Adapt or Decline: A Perspective on the State of Technology Adoption in Law Firms
On September 27th, the International Legal Technology Association (ILTA) announced the publication of the 2019 Executive Summary for its annual Technology Survey. ILTA, a lawyers association, provides information regarding product and support services to member firms. The Executive Summary reflects the responses of over 537 firms—representing more than 116,000 attorneys—and attempts to predict future challenges for the industry based on technological trends. One such issue, identified by this survey and echoed by others in the field, is the startling lack of tech adoption by law firms. The report found that thirty-one percent of the firms surveyed are still using Windows 7, an operating system for which extended support will end in January 2020. Surprisingly, twenty-eight percent of the firms even predicted that their adoption of innovations, such as cloud-based technology or AI, will either remain stagnant or decrease in the next year.

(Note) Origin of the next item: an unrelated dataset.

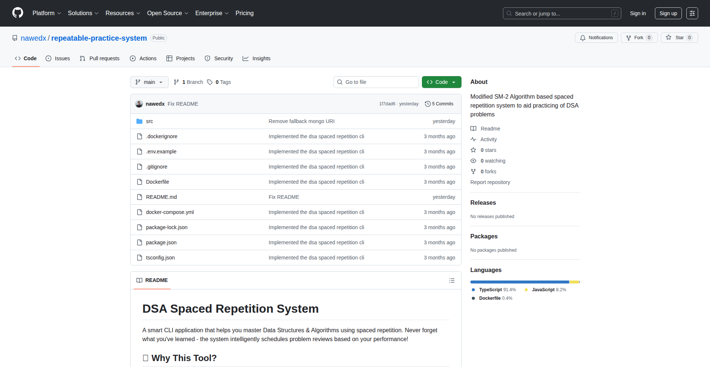Screen dimensions: 710x367
Task: Click the Go to file search field
Action: 376,82
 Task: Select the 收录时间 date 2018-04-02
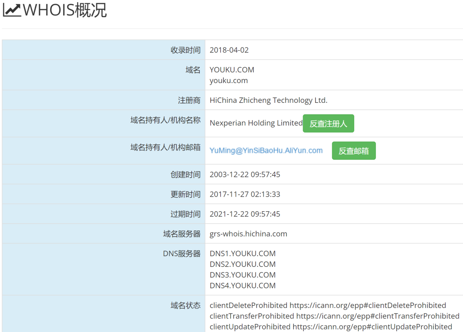(229, 50)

While the ILTA report focused primarily on small-to-midsized firms, the impact of tech adoption is even farther-reaching. As reported by the ABA Journal, a separate survey regarding big law firms found that “96% of Am Law 200 firm leaders did not believe their colleagues were aware of the [technological] challenges facing the new legal marketplace.” With the legal marketplace rocked by the expansive growth in tech-savvy legal service providers like LegalZoom, lawyers looking to stay relevant should understand the benefits of adopting new tech practices. This applies equally to firms of all sizes who may soon find themselves unable to compete with other firms who more readily embrace changing technology.

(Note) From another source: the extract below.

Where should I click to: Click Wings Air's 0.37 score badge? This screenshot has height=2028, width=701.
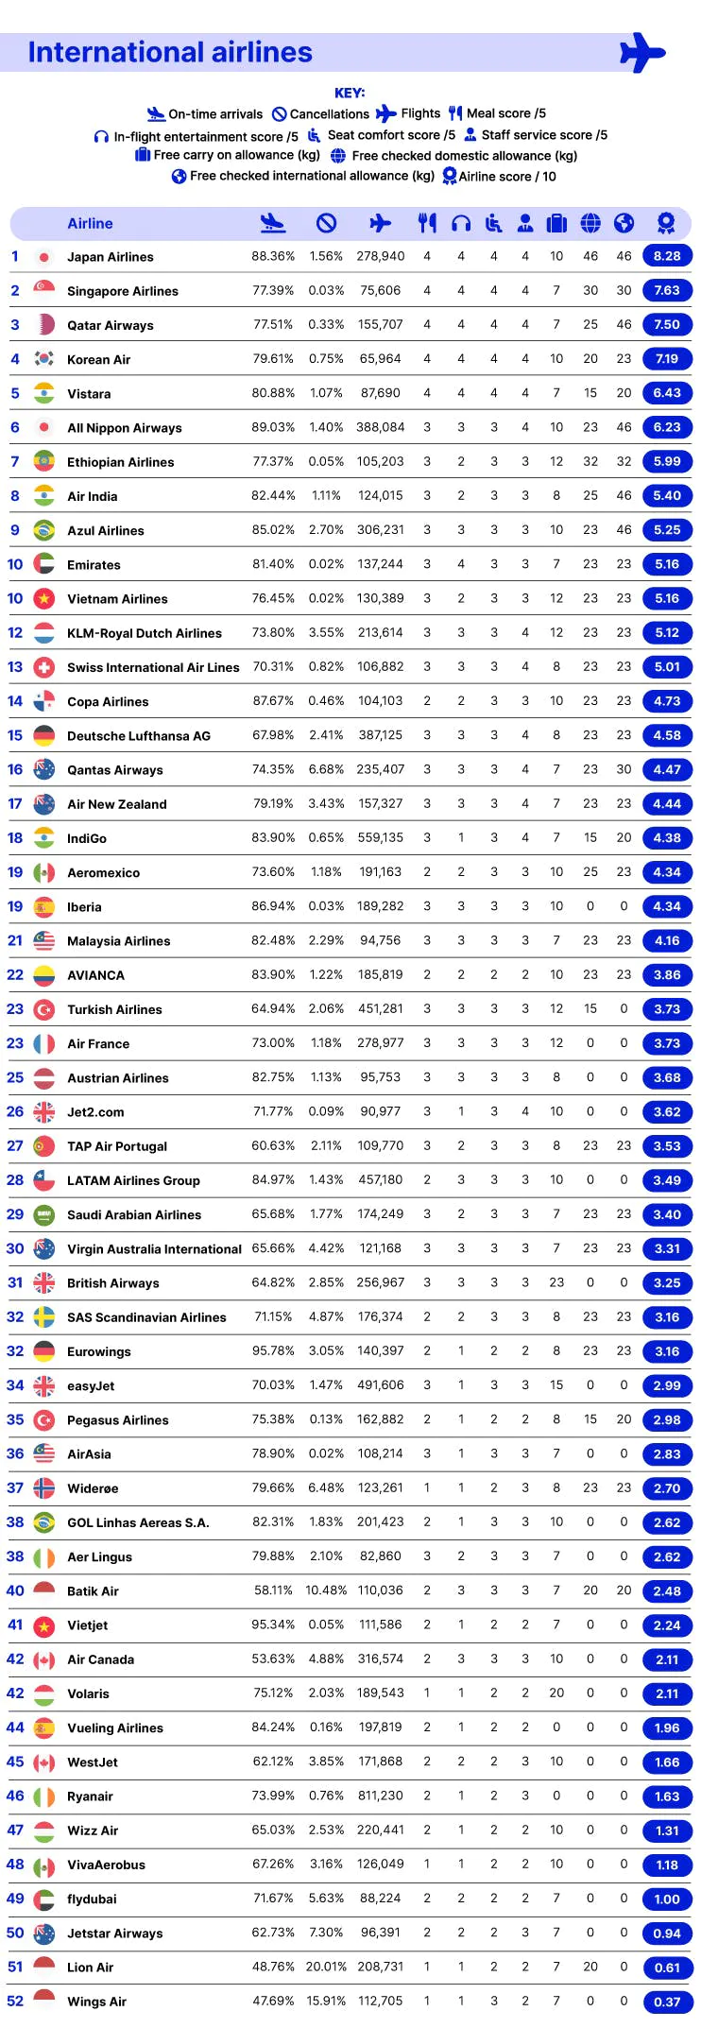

Technological change is more than just a force to be feared: disruption creates opportunities for growth. A report published by Wolters Kluwer, a professional software solutions service, found a competitive advantage for firms that adopt innovative solutions earlier than others. Firms that were early adopters of technology are likely to report higher profitability than those that lagged behind in both the United States and Europe. Despite these findings, many firms still refuse to keep pace with technological change in the legal field. For the firms that are willing to forgo traditional methods and embrace innovative tech solutions, there is opportunity to capitalize on the stubbornness of slower players in the industry. Clients are hungry for law firms that are willing to embrace innovations in legal research and data security that best address their personalized needs.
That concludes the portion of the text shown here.